UNIVERSITY OF PENNSYLVANIA - AFRICAN STUDIES CENTER
IRIN News Briefs [19991211]

IRIN News Briefs [19991211]


WEST AFRICA: IRIN News Briefs, Friday 10 December

CONTENTS:

CAMEROON: US $13.5 million micro finance support GUINEA: US $20 million for rural development project NIGERIA: US $36 million load for smallholder SENEGAL: US $46.5 million for decentralisation of rural development BURKINA FASO: Schools and colleges closed indefinitely

CAMEROON: US $13.5 million micro finance support

The International Fund for Agricultural Development (IFAD) will provide loans to four West African countries for development projects totalling US $116 million, IFAD said Thursday from its Rome headquarters.
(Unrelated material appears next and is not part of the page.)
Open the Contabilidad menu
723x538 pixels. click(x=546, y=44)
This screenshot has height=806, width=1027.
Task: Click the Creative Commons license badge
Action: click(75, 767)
Cameroon's `National Micro finance Programme Support' project will receive some US $13.5 million to help create a sound framework for rural development strategies.

GUINEA: US $20 million for rural development project

IFAD will provide US $20 million to complement the activities of Guinea's `Programme for Participatory Rural Development in Haute Guinee'. The aim is to give area residents the chance to take part in programme management and resource allocation of projects.

Poverty in Guinea is concentrated in the rural areas, IFAD says, where it affects 53 percent of the population. The poorest region is the plains region area of Haute-Guinee.

NIGERIA: US $36 million loan for smallholders

A US $36-million IFAD loan for Nigeria's `Roots and Tubers Expansion Programme' targets small holders mainly in the southern and middle-belt states of the country.

The project aims to expose the majority of the target group to improved varieties of roots and tubers, impart cultural practices as well as reach out to the poorest segment of the population: farmers faced with constraints related to land, labour, soil infertility and erosion.

SENEGAL: US $46.5 million for decentralisation of rural development

The US $46.5-million "National Rural Infrastructure Project" is aiming to serve two million people and help decentralise rural development processes, IFAD said. It also aims to provide target rural communities with basic social and economic infrastructures.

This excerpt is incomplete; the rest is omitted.